* Extracted text:

<<<<

For a fine-grained changelog including technical details, see the GitHub changelog.

What’s new in PLAMS for AMS2024?

• Packmol interface has been extended to pack in crystal voids and to get the total system charge from the sum of the constituent molecules

• Additions to AMSResults: get_normal_modes(), get_polarizability(), get_ir_spectrum(), get_ir_spectrum_md(), get_frequency_spectrum(), get_force_constants()

• Additions to Molecule: get_moments_of_inertia(), get_gyration_radius(), align2mol()

What’s new in PLAMS for AMS2023?

• The ASE Calculator for AMS class for running any AMS engine with ASE (see: ASE calculator)

• Classes for calculating reduction and oxidation potentials with ADF and optionally COSMO-RS

• The ADFCOSMORSCompoundJob class for running jobs equivalent to “Task COSMO-RS Compound” in the AMS GUI (see: COSMO-RS compound example). Such a job generates a .coskf file for use with COSMO-RS.

• The calculation of the vibronic density of states has been added to PLAMS.

• Classes for running and restarting molecular dynamics (MD) jobs with AMS (see: Molecular dynamics with Python)

• A class for generating and analyzing conformers

• Quick jobs, like for example the preoptimize() function let you quickly optimize a Molecule

• Packmol interface for generating liquid and gas mixtures, solid-liquid interfaces, and microsolvation spheres

• File format conversion tools for converting VASP, Gaussian, or Quantum ESPRESSO output to ams.rkf and engine.rkf files that can be opened with the AMS GUI

• Plotting tools for plotting a molecule or ASE Atoms inside a Jupyter notebook

• Plotting tools for plotting the electronic band structure

• Additions to AMSResults: get_homo_energies(), get_lumo_energies, get_smallest_homo_lumo_gap()

• Additions to Molecule: guess_atomic_charges(), set_density(), get_unique_bonds(), get_unique_angles()

• Many new Python Examples

>>>>

* Entries shown:
<<<<

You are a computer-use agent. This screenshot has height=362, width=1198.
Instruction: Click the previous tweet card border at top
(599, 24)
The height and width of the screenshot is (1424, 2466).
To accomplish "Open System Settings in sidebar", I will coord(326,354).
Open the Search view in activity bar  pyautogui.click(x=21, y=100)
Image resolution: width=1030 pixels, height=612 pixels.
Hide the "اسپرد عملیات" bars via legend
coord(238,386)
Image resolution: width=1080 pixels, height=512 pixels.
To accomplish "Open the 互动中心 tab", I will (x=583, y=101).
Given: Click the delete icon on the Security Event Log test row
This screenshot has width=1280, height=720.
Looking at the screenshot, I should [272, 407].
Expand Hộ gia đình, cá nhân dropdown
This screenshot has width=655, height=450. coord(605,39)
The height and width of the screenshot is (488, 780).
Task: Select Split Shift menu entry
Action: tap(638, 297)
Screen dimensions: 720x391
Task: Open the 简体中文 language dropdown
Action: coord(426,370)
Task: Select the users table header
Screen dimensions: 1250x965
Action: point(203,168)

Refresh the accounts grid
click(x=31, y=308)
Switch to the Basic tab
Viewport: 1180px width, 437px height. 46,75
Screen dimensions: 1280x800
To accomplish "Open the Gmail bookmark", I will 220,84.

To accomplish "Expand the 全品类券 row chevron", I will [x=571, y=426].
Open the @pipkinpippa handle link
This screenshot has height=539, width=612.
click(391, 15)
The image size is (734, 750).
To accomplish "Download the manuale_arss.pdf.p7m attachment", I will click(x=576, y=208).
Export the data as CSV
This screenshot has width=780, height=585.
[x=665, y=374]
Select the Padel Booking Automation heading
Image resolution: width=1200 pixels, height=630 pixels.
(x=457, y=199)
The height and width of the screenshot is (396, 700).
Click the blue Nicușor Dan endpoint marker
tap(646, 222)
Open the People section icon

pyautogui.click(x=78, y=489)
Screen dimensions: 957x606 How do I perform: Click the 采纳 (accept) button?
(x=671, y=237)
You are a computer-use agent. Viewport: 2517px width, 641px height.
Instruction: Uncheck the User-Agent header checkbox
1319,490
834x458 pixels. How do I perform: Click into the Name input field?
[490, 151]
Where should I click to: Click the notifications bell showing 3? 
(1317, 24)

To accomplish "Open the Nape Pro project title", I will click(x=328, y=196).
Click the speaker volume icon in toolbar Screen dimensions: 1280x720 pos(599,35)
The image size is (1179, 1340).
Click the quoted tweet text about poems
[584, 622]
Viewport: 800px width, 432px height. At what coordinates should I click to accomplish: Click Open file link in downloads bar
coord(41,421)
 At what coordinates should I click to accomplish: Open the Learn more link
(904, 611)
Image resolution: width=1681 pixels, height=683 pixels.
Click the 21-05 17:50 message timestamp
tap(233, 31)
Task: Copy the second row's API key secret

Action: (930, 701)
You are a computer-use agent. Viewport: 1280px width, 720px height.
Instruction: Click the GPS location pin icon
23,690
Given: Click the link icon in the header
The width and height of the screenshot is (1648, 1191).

>>>>

Rewrite the stretch of the PLAMS release notes from "For a fine-grained" through "get_moments_of_inertia(), get_gyration_radius(), align2mol()", changing "AMS2024" to "AMS2025". Rely only on the PLAMS release notes and nothing else.

For a fine-grained changelog including technical details, see the GitHub changelog.

What’s new in PLAMS for AMS2025?

• Packmol interface has been extended to pack in crystal voids and to get the total system charge from the sum of the constituent molecules

• Additions to AMSResults: get_normal_modes(), get_polarizability(), get_ir_spectrum(), get_ir_spectrum_md(), get_frequency_spectrum(), get_force_constants()

• Additions to Molecule: get_moments_of_inertia(), get_gyration_radius(), align2mol()